Chris Womersley’s Bereft opens abruptly with the event that drives the action of the novel: ‘On the day twelve-year-old Sarah Walker was murdered in 1909, a storm bullied its way across the western plains of New South Wales and unleashed itself on the fly-speck town of Flint.’ This is a beautifully measured novel of murder and revenge, profound loss, and the possibility of faith and courage. The times are bleak. An Australian soldier, Quinn Walker, returns home in 1919 from the Great War – summonsed through a spirit medium and intent on avenging his sister’s murder, for which he is accused. He is disfigured from the war and finds his homeland equally disfigured, filled with fear and suspicion, stricken with influenza, ‘As if a war were not enough for the world to endure.’
As with Notorious and Utopian Man, Bereft is about the power of books and language. Quinn’s mother Mary, who lies dying from influenza, says: ‘Do you know Quinn, there isn’t even a word for a parent who has lost a child? … You would think, after all these centuries of war and disease and trouble, but no, there is a hole in the English language.’ Mary Walker has retreated into books from the barren town of Flint, a former mining town which now lies wasted. She credits books for ‘not quite saving my life, of course, but something close to it. A good story is like medicine, in my opinion.’
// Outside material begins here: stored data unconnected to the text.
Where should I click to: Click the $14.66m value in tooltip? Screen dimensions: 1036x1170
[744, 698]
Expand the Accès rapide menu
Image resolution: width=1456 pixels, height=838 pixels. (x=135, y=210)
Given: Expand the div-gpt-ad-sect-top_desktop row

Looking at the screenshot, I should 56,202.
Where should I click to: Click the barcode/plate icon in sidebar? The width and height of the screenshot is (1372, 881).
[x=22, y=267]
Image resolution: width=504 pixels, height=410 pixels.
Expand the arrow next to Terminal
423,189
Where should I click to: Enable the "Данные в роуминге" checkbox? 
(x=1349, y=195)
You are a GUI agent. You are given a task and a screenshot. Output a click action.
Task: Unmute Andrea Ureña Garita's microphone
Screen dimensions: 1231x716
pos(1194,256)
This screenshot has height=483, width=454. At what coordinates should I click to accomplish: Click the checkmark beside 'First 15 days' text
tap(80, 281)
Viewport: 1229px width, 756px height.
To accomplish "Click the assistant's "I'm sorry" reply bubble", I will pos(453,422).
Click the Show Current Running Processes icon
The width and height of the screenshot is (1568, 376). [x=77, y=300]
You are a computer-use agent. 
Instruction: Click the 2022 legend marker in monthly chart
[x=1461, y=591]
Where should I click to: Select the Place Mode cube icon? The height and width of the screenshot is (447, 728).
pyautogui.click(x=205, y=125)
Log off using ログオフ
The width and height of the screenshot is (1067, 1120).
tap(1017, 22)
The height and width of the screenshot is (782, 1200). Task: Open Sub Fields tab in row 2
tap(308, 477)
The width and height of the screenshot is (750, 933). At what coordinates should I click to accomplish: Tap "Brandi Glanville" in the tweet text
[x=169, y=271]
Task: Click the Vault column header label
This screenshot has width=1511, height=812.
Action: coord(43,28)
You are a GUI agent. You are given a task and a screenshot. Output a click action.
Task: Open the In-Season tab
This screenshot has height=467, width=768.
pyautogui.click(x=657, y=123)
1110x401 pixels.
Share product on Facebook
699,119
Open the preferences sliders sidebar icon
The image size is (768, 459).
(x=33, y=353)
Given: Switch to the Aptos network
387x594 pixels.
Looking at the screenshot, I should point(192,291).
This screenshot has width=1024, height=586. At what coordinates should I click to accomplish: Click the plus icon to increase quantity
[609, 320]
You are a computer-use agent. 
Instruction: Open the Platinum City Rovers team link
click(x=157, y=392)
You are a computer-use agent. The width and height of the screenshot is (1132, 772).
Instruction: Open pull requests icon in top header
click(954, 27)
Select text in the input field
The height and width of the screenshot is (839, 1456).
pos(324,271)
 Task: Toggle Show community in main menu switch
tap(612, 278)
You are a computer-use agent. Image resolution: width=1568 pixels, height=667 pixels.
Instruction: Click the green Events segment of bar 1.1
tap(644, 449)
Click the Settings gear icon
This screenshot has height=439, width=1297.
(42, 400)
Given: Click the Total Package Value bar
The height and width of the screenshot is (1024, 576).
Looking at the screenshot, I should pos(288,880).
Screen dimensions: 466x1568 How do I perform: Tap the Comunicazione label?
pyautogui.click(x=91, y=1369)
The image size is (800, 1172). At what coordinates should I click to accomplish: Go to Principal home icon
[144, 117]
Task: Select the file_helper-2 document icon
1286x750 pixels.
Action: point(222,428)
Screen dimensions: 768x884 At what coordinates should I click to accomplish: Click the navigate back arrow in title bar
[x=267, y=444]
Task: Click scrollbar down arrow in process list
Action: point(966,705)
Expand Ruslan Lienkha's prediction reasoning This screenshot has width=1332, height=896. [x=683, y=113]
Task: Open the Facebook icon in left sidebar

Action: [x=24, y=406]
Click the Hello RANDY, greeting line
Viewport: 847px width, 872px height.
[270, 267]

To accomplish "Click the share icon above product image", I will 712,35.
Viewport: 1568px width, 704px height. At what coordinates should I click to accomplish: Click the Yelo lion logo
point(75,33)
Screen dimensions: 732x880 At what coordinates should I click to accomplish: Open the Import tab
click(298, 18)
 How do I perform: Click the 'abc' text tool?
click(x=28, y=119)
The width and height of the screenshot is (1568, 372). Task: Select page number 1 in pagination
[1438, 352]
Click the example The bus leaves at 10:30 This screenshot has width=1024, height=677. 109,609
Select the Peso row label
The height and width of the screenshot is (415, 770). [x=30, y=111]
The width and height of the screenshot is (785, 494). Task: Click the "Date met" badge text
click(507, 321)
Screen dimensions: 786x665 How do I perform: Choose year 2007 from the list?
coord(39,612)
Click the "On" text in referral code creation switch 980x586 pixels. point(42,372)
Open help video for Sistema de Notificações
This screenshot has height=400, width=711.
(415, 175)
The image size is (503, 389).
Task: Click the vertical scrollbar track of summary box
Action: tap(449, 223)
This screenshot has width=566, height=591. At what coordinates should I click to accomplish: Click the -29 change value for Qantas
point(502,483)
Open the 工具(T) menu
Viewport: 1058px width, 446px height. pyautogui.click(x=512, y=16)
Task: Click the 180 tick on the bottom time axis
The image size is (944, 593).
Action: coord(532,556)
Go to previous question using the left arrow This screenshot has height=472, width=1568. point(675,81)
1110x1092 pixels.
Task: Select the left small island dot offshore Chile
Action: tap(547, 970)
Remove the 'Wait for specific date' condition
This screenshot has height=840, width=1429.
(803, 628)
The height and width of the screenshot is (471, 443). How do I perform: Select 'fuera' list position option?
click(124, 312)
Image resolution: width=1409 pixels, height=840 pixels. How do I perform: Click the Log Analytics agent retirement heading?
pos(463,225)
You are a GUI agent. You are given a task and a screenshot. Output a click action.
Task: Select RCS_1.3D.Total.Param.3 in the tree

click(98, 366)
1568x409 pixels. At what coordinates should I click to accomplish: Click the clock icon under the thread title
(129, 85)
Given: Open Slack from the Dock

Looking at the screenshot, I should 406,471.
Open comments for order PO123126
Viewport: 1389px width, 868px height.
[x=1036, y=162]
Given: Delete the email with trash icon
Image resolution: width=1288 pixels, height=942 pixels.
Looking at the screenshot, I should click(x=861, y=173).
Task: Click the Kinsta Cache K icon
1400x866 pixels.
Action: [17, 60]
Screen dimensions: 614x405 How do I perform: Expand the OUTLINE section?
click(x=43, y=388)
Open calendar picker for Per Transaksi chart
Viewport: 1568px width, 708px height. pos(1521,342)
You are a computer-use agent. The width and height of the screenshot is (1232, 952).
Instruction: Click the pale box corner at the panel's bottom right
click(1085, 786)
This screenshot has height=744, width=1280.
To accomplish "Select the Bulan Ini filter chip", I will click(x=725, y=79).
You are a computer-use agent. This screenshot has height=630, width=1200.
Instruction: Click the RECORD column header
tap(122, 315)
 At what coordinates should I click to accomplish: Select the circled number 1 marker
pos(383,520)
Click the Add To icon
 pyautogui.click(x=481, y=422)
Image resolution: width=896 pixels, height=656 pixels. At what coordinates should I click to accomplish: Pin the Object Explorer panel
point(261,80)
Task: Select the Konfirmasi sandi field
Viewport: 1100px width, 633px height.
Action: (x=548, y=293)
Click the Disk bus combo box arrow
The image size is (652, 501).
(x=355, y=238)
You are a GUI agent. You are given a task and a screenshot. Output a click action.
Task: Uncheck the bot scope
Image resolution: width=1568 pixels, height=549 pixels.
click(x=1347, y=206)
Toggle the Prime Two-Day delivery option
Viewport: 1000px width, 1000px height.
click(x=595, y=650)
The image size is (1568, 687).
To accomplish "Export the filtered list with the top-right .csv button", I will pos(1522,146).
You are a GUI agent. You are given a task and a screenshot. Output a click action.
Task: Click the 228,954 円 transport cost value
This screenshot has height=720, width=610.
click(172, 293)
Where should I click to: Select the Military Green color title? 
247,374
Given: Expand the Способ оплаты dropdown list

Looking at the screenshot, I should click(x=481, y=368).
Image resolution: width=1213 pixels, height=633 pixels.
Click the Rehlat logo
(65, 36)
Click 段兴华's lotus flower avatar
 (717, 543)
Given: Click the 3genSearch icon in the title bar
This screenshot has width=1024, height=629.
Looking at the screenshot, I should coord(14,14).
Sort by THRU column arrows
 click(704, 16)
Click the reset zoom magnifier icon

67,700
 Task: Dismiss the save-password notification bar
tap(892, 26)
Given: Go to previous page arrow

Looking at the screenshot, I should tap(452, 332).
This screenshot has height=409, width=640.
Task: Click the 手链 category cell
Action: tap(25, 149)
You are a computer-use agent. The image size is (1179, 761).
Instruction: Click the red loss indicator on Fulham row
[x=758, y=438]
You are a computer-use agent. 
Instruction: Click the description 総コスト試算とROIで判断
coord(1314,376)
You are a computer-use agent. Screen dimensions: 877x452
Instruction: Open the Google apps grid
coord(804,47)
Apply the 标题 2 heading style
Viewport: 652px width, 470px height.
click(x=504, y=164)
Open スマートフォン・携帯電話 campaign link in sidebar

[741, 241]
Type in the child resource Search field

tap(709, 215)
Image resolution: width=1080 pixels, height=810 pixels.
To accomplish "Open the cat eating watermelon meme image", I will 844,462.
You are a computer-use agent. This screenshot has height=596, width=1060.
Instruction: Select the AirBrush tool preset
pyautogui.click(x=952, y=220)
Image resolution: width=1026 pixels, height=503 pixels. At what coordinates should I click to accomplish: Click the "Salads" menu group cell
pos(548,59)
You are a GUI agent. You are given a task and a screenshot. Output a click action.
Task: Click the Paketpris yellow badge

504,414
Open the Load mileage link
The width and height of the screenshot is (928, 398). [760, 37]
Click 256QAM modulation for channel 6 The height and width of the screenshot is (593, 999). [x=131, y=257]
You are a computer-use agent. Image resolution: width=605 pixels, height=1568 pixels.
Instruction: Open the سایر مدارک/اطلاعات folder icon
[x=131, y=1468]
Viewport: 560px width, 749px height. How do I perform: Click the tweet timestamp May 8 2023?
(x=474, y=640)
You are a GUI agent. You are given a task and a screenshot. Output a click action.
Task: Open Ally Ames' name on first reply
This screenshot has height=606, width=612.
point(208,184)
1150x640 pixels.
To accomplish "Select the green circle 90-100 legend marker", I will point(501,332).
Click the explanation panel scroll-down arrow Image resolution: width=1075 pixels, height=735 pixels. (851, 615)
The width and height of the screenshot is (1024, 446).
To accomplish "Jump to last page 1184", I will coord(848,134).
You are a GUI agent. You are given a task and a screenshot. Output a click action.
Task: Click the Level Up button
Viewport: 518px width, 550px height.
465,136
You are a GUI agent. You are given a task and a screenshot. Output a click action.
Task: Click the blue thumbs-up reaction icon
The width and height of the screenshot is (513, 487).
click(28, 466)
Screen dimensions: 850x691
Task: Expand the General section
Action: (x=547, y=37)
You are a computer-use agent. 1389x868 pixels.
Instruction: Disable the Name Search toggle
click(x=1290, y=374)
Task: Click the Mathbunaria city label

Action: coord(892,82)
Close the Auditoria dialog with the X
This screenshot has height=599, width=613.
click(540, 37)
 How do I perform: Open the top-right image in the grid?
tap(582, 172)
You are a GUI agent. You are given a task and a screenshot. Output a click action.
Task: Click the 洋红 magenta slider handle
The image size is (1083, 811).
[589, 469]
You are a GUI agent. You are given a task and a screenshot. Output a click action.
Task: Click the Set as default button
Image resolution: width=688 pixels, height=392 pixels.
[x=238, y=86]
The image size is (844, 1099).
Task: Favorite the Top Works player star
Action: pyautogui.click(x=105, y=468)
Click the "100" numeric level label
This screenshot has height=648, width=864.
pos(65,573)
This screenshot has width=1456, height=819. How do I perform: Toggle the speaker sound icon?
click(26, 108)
Bereft is also a story about the power of faith, love and the imagination in an era when faith is breaking down, when ‘God is not watching us’. And the incarnation of this faith is Sadie Fox, a young girl who happens upon Quinn in the bush where he hides from the town that calls him ‘the Murderer’. Sadie helps him to realise that ‘With faith, with imagination and love … one could transform anything into something.’ Sadie is vividly drawn: ‘Now she was upright, Quinn could see she was a bony cat of a girl, all angles and joints.’ And her childish games and belief in charms and magic talismans return Quinn to life: ‘the girl actually had faith in something which was more than most people had in these dark times’.
Why this preoccupation with the past? The past is more coherent than the present and in these novels it also illuminates our times: times of apocalyptic fear (Bereft), questions about the place of women and artists (Night Street), and of racism and debates about Australia’s connection to Asia (Utopian Man). Despite the accomplishment of Bereft, Night Street and Utopian Man and the insights they offer into twenty-first-century Australia, for me Roberta Lowing’s Notorious is the most exciting of these four novels, the most ambitious, the most astonishing.